Unsupervised Machine Learning for Explainable Health Care Fraud Detection
This addresses fraud detection for government health care programs, offering an explainable tool to reduce waste, but it is incremental as it applies existing unsupervised methods to a specific domain.
The paper tackles the problem of detecting health care fraud by providers in Medicare using unsupervised machine learning, identifying patterns consistent with overbilling in inpatient hospitalizations and validating findings with Department of Justice data and case studies.
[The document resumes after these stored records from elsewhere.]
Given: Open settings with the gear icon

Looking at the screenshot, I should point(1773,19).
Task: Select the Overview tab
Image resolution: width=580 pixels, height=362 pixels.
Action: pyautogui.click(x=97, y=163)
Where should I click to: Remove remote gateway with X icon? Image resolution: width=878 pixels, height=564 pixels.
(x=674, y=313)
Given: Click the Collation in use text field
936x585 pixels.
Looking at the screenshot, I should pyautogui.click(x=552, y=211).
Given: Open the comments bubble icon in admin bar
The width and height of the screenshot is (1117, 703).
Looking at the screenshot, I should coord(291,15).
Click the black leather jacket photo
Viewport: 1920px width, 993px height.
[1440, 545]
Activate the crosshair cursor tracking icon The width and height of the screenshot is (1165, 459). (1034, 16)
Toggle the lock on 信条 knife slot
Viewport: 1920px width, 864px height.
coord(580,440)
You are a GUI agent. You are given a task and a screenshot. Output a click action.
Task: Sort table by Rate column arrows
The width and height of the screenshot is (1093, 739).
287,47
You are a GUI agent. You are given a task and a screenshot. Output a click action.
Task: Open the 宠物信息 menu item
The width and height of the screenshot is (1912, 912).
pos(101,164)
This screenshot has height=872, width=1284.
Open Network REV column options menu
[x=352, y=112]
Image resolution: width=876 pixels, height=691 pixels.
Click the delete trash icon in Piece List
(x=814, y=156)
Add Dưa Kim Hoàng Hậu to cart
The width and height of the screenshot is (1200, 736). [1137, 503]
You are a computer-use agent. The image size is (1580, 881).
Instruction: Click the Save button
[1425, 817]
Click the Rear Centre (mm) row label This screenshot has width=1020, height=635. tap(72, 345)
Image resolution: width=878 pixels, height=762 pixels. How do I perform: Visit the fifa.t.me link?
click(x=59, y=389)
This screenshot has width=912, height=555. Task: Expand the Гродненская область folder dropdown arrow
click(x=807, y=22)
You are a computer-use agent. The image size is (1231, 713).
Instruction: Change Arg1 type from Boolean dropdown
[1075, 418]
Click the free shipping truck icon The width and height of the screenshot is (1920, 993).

The US federal government spends more than a trillion dollars per year on health care, largely provided by private third parties and reimbursed by the government. A major concern in this system is overbilling, waste and fraud by providers, who face incentives to misreport on their claims in order to receive higher payments. In this paper, we develop novel machine learning tools to identify providers that overbill Medicare, the US federal health insurance program for elderly adults and the disabled. Using large-scale Medicare claims data, we identify patterns consistent with fraud or overbilling among inpatient hospitalizations. Our proposed approach for Medicare fraud detection is fully unsupervised, not relying on any labeled training data, and is explainable to end users, providing reasoning and interpretable insights into the potentially suspicious behavior of the flagged providers. Data from the Department of Justice on providers facing anti-fraud lawsuits and several case studies validate our approach and findings both quantitatively and qualitatively.